For some time now, net neutrality has been a ’cause celebre’ for web geeks.
The idea – that all traffic on the internet should be treated equally, regardless of source, content or intent – is one that’s pretty compelling. It speaks to the democratic ideals of the web as a place where anyone can get their message out as long as they have access to a computer.
Yet, lately, a couple of statistics have arisen that might threaten to throw a wrench into plans for enshrining net neutrality into law.
First is that during prime time, Netflix consumes up to 20% of all bandwidth. Second is that, during that usage, it’s 2% of users who are using up all this bandwidth. This does not bode well for net neutrality.
Hogs at the Trough
The argument for net neutrality has always been that the internet should be built on the principle of fairness – in part because it’s right, and in part because, in the past, it’s been impossible to do.
See, historically, there has always been a link between how much money you have and how easy it is to wield influence, get your ideas out or start a business. This is because there was a link between physical stuff and your capacity to reach people. Want to spread the word about your new store? You needed ads in newspapers or TV. Same deal with political ideas or campaigns. Those with more money could get reach more people because the networks we distributed things on favored the wealthy. TV towers, printing presses, radio airtime – all these things weren’t cheap.
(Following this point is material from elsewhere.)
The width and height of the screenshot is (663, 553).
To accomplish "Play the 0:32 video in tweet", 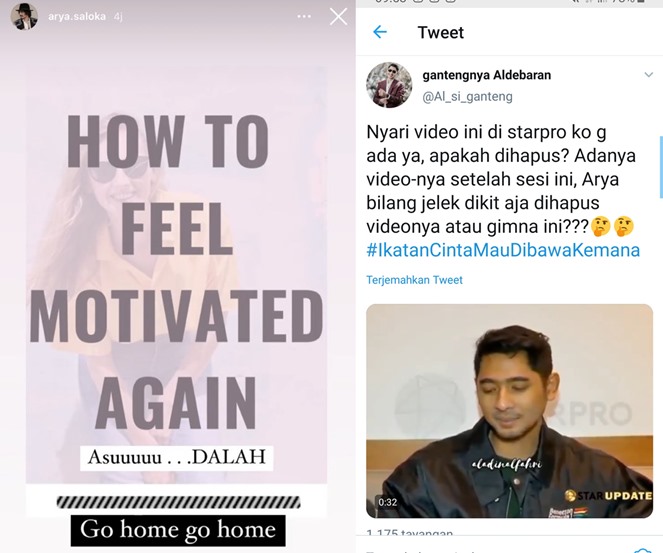I will 510,411.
The web was supposed to change that – and it did. Because businesses like YouTube are built on spreading content regardless of its origin, it wasn’t supposed to matter who you were.
But, bandwidth isn’t an infinite resource. At any given point, there’s only so much to go around. And if Netflix is now taking up 20% of prime time bandwidth, what happens next year when they might take up 30%?
And at that point, will it be fair that governments will legislate all traffic be treated equally? When a multimillion dollar corporation like Netflix Inc. is tying up a fifth of all traffic across the web in one country? Shouldn’t ISPs get to charge Netflix more for that high-bandwidth HD video?
(Edit: some readers have pointed out that Netflix does already pay for the bandwidth it uses, and shouldn’t have to pay more for using more. I apologize for the insinuating the inverse. The question, however, is whether ISPs could charge end-users more for using Netflix, which would be the opposite of what Net Neutrality advocates are in favor of. In response to that idea, I’d venture my defense of net neutrality below still makes sense, as end-users should not have to pay more to receive certain types of content.)
Why Net Neutrality Still Makes Sense
It’s certainly a sticky issue. But here’s why net neutrality still makes sense: even if one video streaming company takes up even half of all bandwidth, this is the price we have to pay for an open web.
Here’s the thing: net neutrality, even in the form of strict government legislation, relies on the idea that it should be what people are doing online that guides the direction of the web – and that furthermore, people should be able to do whatever they want without restriction. Rather than corporate interests deciding which traffic is prioritized, faster or more widely accessible, net neutrality is the principle that when all traffic is equal, it provides the best possible chance that the internet will be a medium for free and open expression.
So, even in the face of a company like Netflix dominating traffic, net neutrality still makes sense. ISP’s will be forced to expand bandwidth requirements instead of deciding which videos, images and text are ‘worth more’ than others. More to the point, unlike the tightly controlled media of the past, a free and open internet will be available to all, equally, chipping away at the massive difference in reach and power between regular people and massive companies.
And if Netflix paying the same for bandwidth as some guy or girl down the street is how we get there, then so be it.